■ Your task:
From the passage on Beef on Weck, copy out the stretch that opens with "What is Beef" and closes with "or Kosher salt.", substituting "mustard" for "horseradish" wherever it occurs.

Catherine Gildiner is another favourite author of mine who has written a biographical trilogy of growing up in Buffalo (and other great fictions) and has made Canada her home. Here are her thoughts on growing up in the Niagara area and her love for one of the regional foods in the Buffalo area. http://www.gildiner.com/
From Catherine –
“One of my favourite foods is a local delicacy of the Niagara frontier. There is a certain irony in writing for a cookbook website because if you have read my trilogy of memoirs TOO CLOSE TO THE FALLS, AFTER THE FALLS and COMING ASHORE, you will know that my mother never made a meal. When I asked her why she said, she had no food. (This was true.) So we ate all of our meals in restaurants. There are very few restaurants from 1950-1970 that I didn’t dine in on the Niagara Frontier, especially from my home town of Buffalo. Since beef on Weck was a local delicacy, I am somewhat of an expert. I like to think of myself as the Anthony Bourdain of Beef on Weck.”
What is Beef on Weck, the uninitiated might ask? It is a sandwich, German in origin, made with roast beef on a kummelweck roll. The roll gives the sandwich its name and a distinctive taste. Kümmel is the German word for caraway, and Weck means “roll” in the south-western German areas. It is crucial that the horseradish is really spicy. The meat on the sandwich is traditionally served rare, thin cut, with the top bun getting a dip in au jus and spread with horseradish. The crucial part is the RARE beef and the roll, usually like a kaiser, must be topped with caraway seeds and rock or Kosher salt.

■ Dataset rows:
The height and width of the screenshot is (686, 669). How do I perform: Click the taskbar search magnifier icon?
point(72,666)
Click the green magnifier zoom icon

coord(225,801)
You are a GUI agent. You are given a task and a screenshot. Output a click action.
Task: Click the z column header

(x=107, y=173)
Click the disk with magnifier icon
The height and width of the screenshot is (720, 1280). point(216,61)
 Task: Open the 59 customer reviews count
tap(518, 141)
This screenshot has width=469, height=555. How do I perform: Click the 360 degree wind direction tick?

■ Final answer:
What is Beef on Weck, the uninitiated might ask? It is a sandwich, German in origin, made with roast beef on a kummelweck roll. The roll gives the sandwich its name and a distinctive taste. Kümmel is the German word for caraway, and Weck means “roll” in the south-western German areas. It is crucial that the mustard is really spicy. The meat on the sandwich is traditionally served rare, thin cut, with the top bun getting a dip in au jus and spread with mustard. The crucial part is the RARE beef and the roll, usually like a kaiser, must be topped with caraway seeds and rock or Kosher salt.